昨年は、教育委員会制度改革や大学のガバナンス改革など、戦後長く続いてきた教育制度の抜本的な改革を成し遂げ、内閣の最重要課題の1つである教育再生の実現を着実に進めることができました。また、科学技術イノベーションの創出、2020年東京オリンピック・パラリンピックをはじめとするスポーツや文化芸術の振興に向けた様々な改革にも取り組み、実りの多い1年となりました。本年も、文部科学大臣並びに教育再生及び東京オリンピック・パラリンピックを担当する大臣として、各般の改革に全力で取り組んでまいります。

2020年は、東日本大震災からの復興を世界に示すとともに、日本が今後進む方向性を形作る大きな転換点です。

原子力災害からの復興のため、東京電力福島第一原子力発電所の廃炉を円滑に進めていくことが重要です。昨年、私のイニシアティブで作成し、公表した「廃止措置等研究開発の加速プラン」に沿って、国内外の英知を結集し、廃炉に関する研究開発や人材育成に係る取組を加速させるとともに、引き続き、大学や研究機関等が行う基盤研究及び人材育成の取組を支援してまいります。原子力損害賠償については、迅速、公平かつ適正な賠償に万全を期してまいります。

科学技術イノベーションは成長戦略の重要な柱です。
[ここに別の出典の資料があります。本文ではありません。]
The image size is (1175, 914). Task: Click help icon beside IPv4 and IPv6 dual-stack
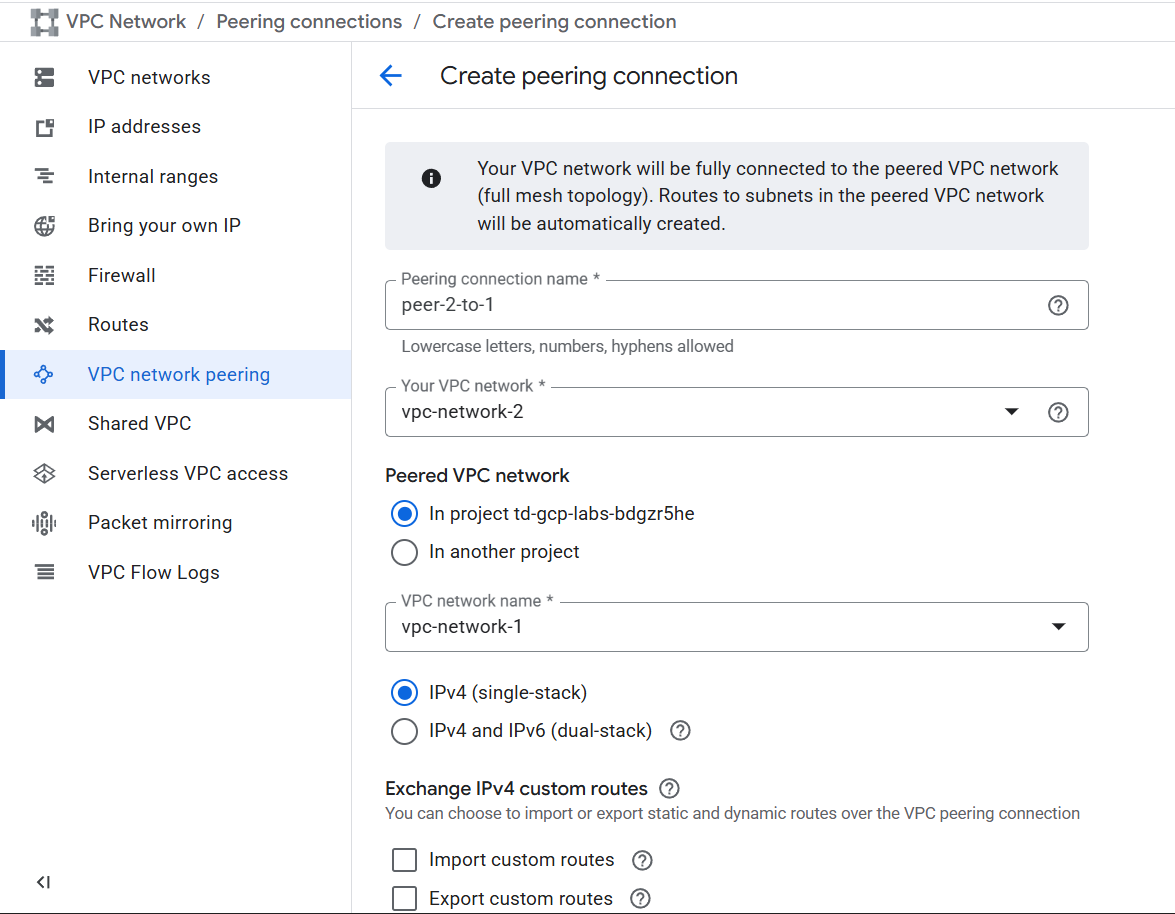(680, 731)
我が国が持続的な成長を続けるための鍵は、イノベーションの創出による国際競争力の強化と、それを支える人材の育成です。その中核を担う文部科学省として、世界で最もイノベーションに適した国を目指し、第5期科学技術基本計画の策定に資する総合的な政策を早急に取りまとめます。

様々な分野の基盤となる新たな世界トップレベルのスーパーコンピュータの開発や研究施設・設備の産学官への幅広い利用を着実に進めます。健康・医療戦略推進本部の方針に基づき、iPS細胞をはじめとした医療分野の研究開発を強力に推進します。理化学研究所については、抜本的な改革を実行し、その力を十全に発揮するよう努めます。
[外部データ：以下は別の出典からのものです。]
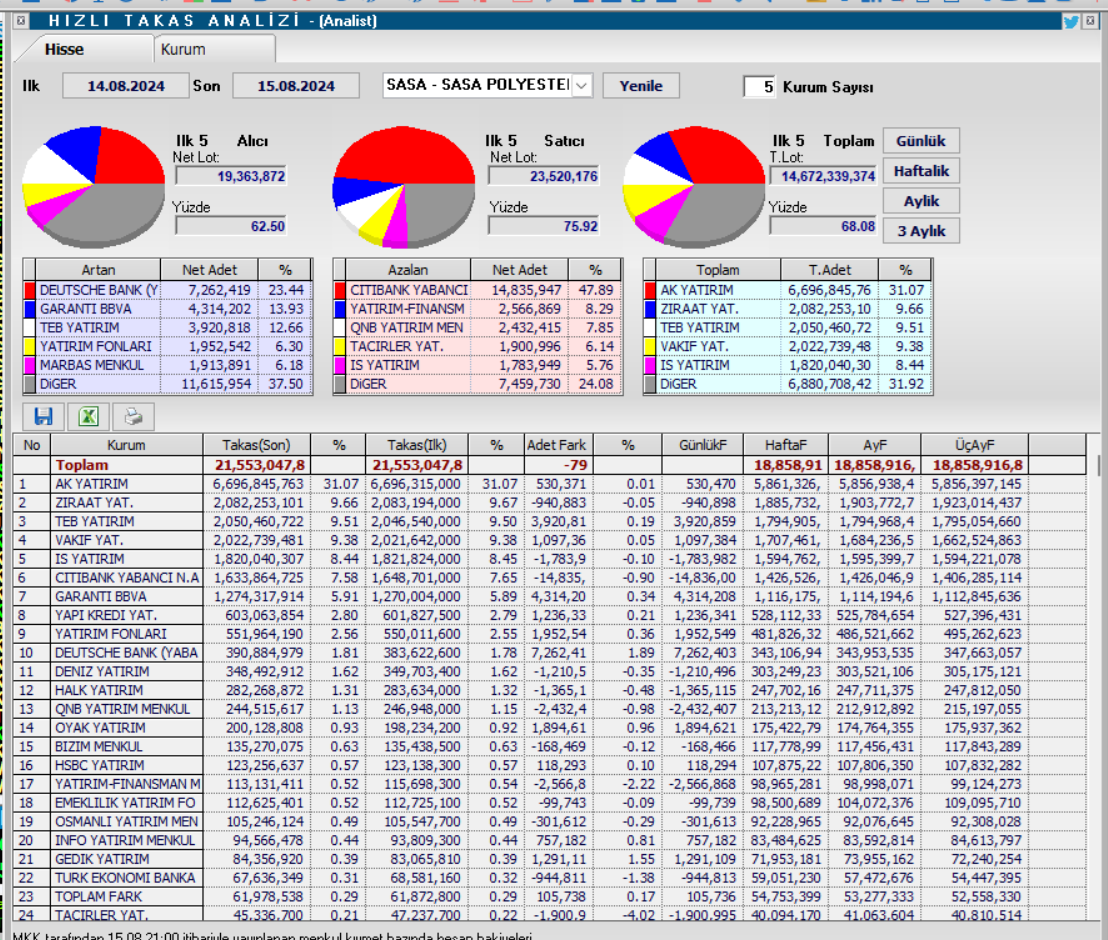Select the AK YATIRIM row in the table
This screenshot has width=1108, height=940.
(126, 483)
「宇宙・航空」については、新型基幹ロケット、国際宇宙ステーション計画・宇宙探査、安全保障・防災に貢献する衛星、次世代航空機技術等の研究開発に取り組みます。

原子力については、原子力研究開発機構が安全を最優先とし国民に信頼される組織となるよう指導してまいります。特に「もんじゅ」については、安全に運転管理する体制を整え、廃棄物の減容化や高速増殖炉の研究成果の取りまとめにつながるよう取り組みます。高温ガス炉や高レベル放射性廃棄物処分の研究開発、ITER計画等についても着実に進めてまいります。
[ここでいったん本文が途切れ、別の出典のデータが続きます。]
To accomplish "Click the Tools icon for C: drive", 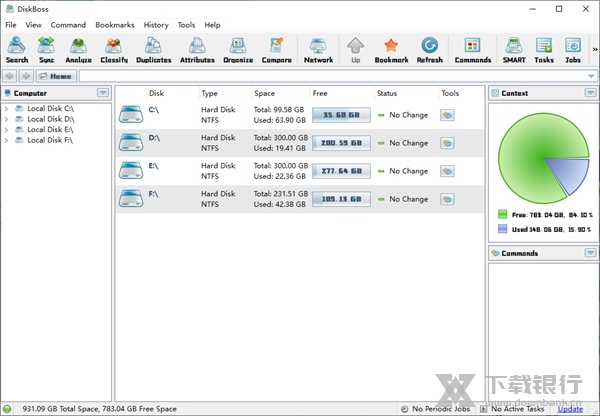I will pyautogui.click(x=447, y=115).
海洋資源調査研究や、環境エネルギー、地震・防災、構造材料の研究開発を進めます。

科学技術イノベーションの中核を担うのは「人材」です。特に、グローバルに活躍できる人材の確保が重要です。初等中等教育段階からの人材育成、多様なキャリアパスの整備、出産・育児等に係る女性研究者などへの支援に加え、国際的な頭脳循環における世界第一線級の人材確保に係る取組を強化します。研究不正の防止についても着実に取り組みます。

お断り 編集上、一部割愛させていただきました。